> _TASK TO CARRY OUT_
Render every line of the records below as a JSON list of strings, one string per line, skipping blank lines. Leave the pictures out.

> _DATA ROWS_
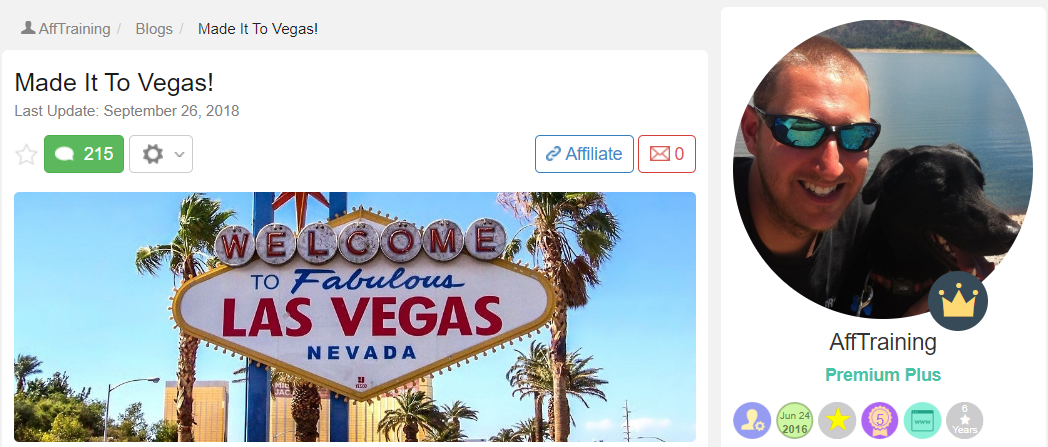The image size is (1048, 447).
Task: Click the Affiliate link button
Action: pos(584,154)
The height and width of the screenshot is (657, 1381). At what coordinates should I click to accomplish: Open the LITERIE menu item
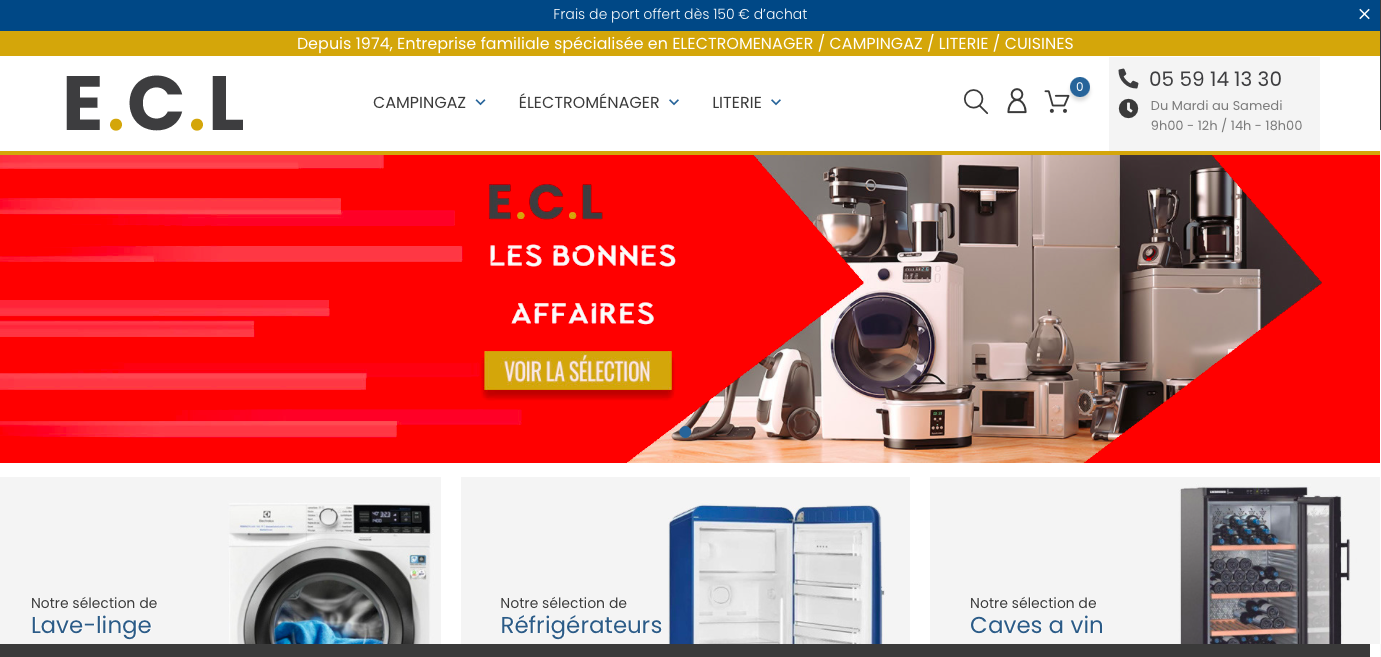(737, 102)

> _EXERCISE ANSWER_
[
  "The image size is (1048, 447).",
  "Task: Click the Affiliate link button",
  "Action: pos(584,154)",
  "The height and width of the screenshot is (657, 1381). At what coordinates should I click to accomplish: Open the LITERIE menu item",
  "(737, 102)"
]